Spirit adding pair of Orlando routes

Airline expecting surge in travel during summer

- By Kevin Spear

Spirit Airlines, the number two carrier in Orlando and Las Vegas and the top carrier in Fort Lauderdale, is adding a pair of U.S. destinatio­ns with an expectatio­n of an overall surge in travel by summer, according to an airline executive who offered a glimpse of a hoped-for flight path out of the pandemic.

The Florida-based, ultralow cost airline will start daily, nonstop service on May 27 from Louisville’s Muhammad Ali Internatio­nal Airport in Kentucky to Orlando, Fort Lauderdale, Las Vegas and Los Angeles Internatio­nal Airport.

On June 24, Spirit will begin direct flights to Wisconsin’s Milwaukee Mitchell Internatio­nal Airport from Orlando, Las Vegas and Los Angeles Internatio­nal Airport.

“We are starting to see the seeds of coming out of this pandemic,” said John Kirby, Spirit’s vice president of network planning. “Vaccine penetratio­n continues. COVID cases across the nation are really starting to come down. We’ve seen a lot of evidence of pent-up demand and people talk about that a lot when we poll our passengers.”

Projected March activity at Orlando Internatio­nal Airport shows Southwest Airlines as the busiest carrier, with nearly 100 flights daily.

As the second-busiest, Spirit is projected for 58 flights daily, followed by Delta at 54, Frontier at 50 and JetBlue with 39. With the collapse of the nation’s air travel by late spring last year, Spirit was handling daily flights from Orlando numbering in the single digits.

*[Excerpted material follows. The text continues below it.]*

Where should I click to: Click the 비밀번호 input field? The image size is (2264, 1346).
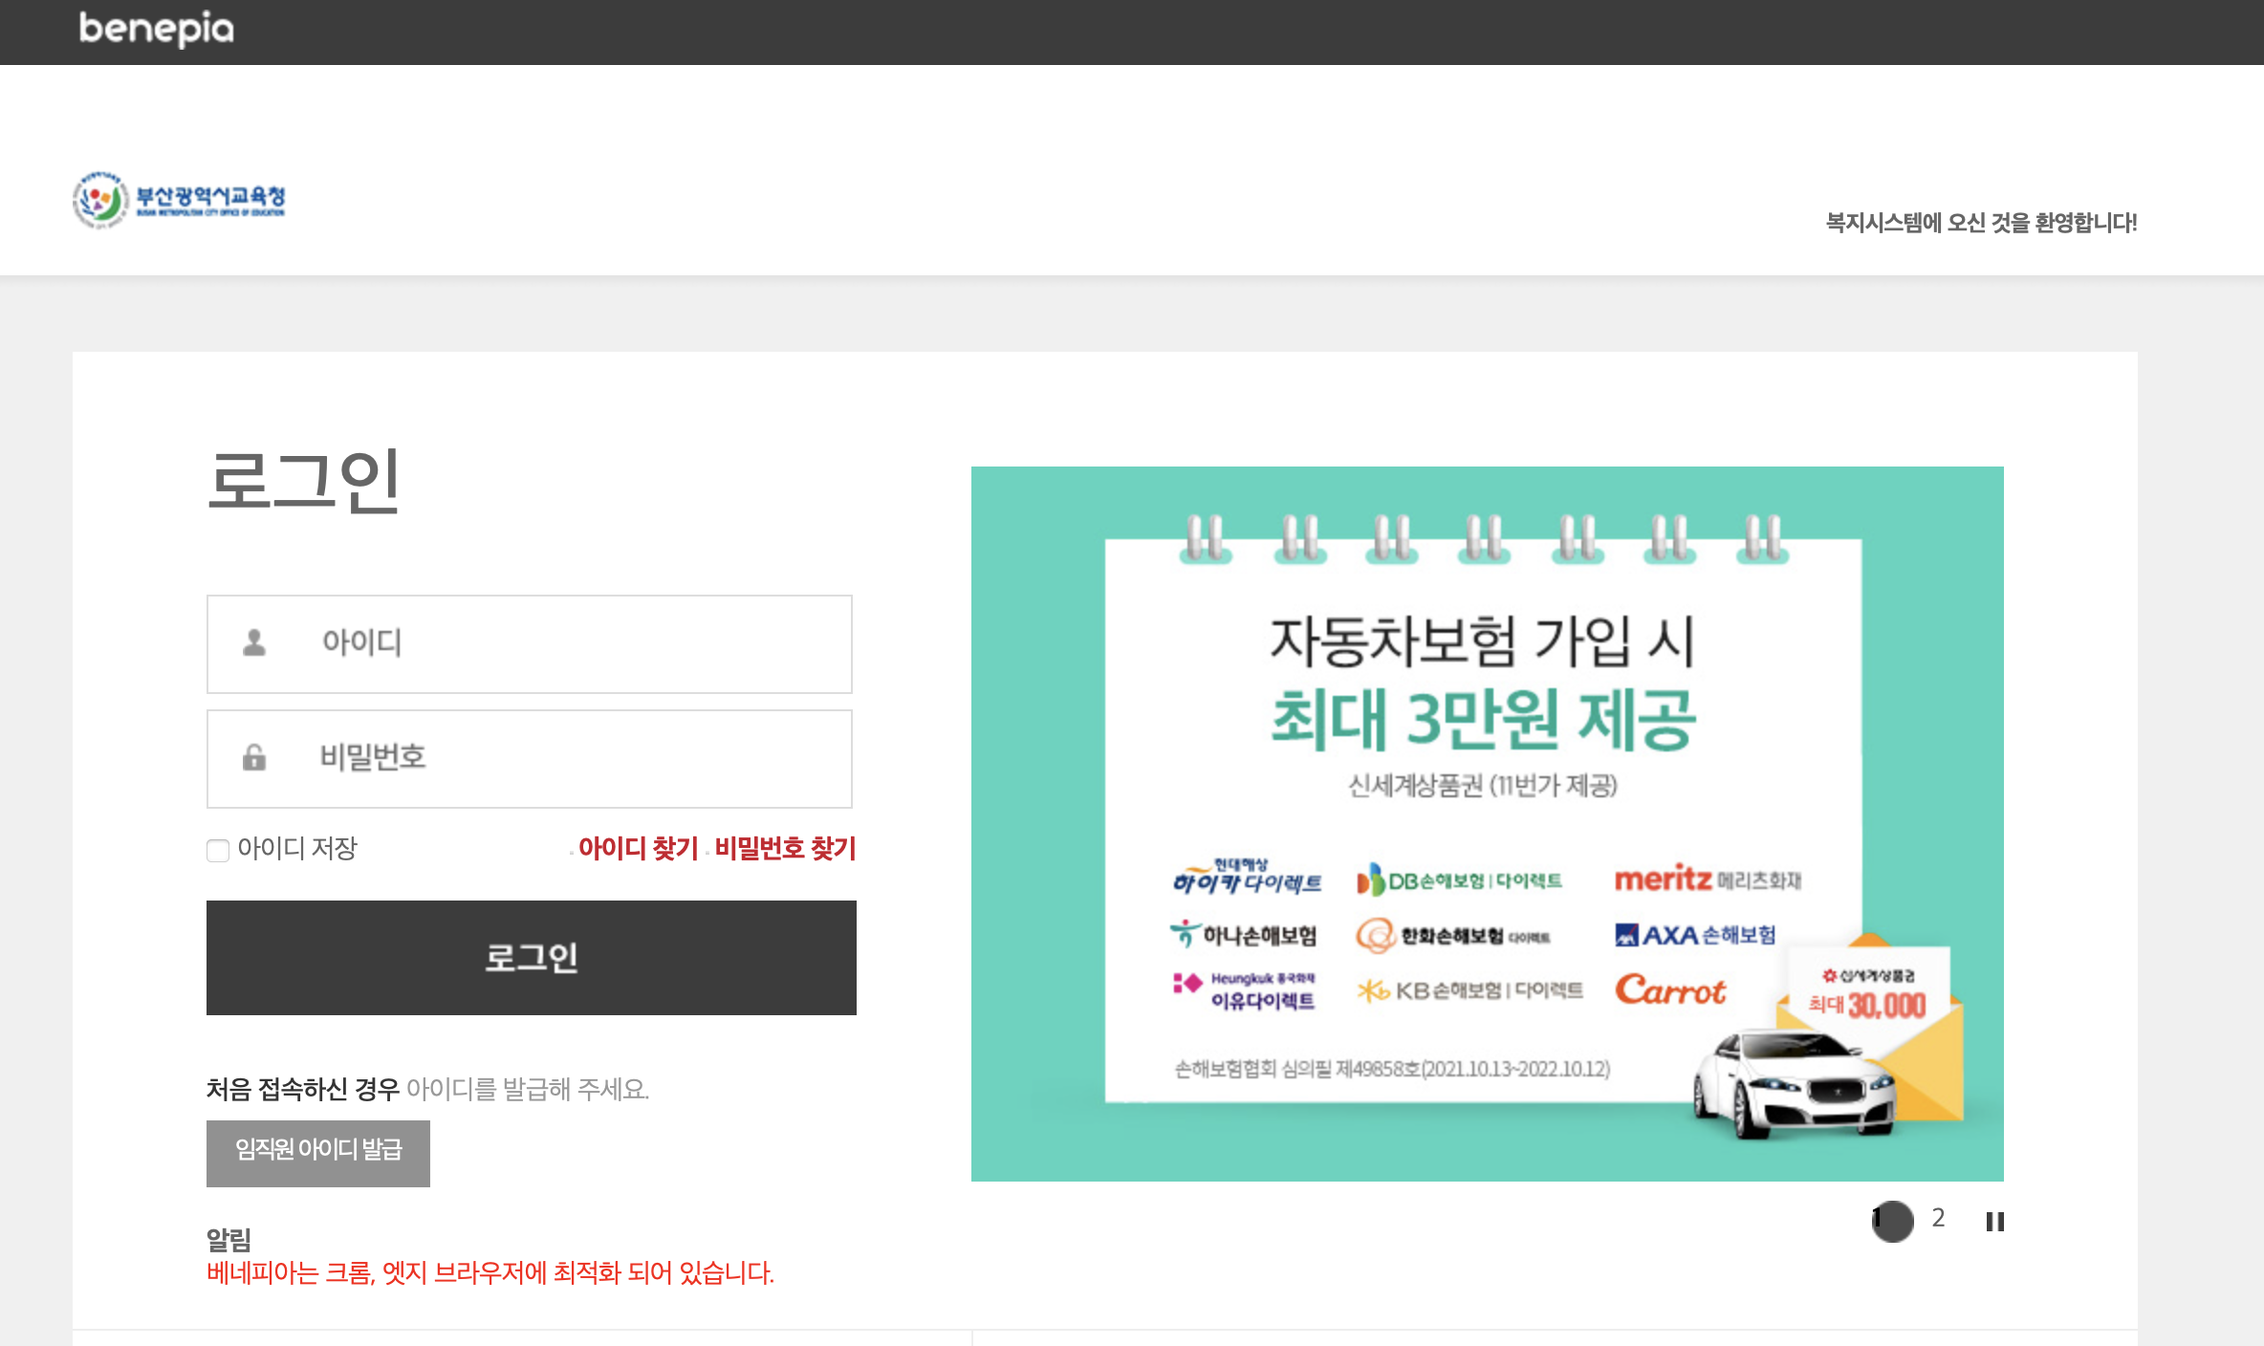[x=574, y=758]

Kirby said travel for leisure, family and friends, which has been driving the industry’s recovery so far, has always been the focus of Spirit. Other airlines more dedicated to business and internatio­nal travel have had to “scramble’ to revise their route maps to bring in more leisure markets, he said.

“Spirit added fewer markets during the pandemic than any other airline in the U.S.,” Kirby said. “We really focused on bringing our existing network” of routes back.

The airline is now arriving at a growth mode that was in place before the pandemic.

Kirby said the Florida and Las Vegas markets have remained relatively strong during the pandemic, while California, ordinarily a top-five destinatio­ns for most cities, was extensivel­y locked down.

He said that prior to the pandemic, the Milwaukee-Los Angeles route had been served by Southwest and the Louisville-Los Angeles route by American. Both of those flights no longer operate and Spirit has stepped in to resume that service.

“With LA, it really is about being opportunis­tic,” Kirby said.

With its growth mode, Spirit expects to push its flight numbers by summer to more than they were in 2019. To maintain that push, the airline expects to steadily grow its fleet of aircraft, all of which are in the Airbus 320 family.

Spirit ended last year with 157 aircraft, including 30 recalled from desert storage. The inventory is to grow to 173 by the end of this year.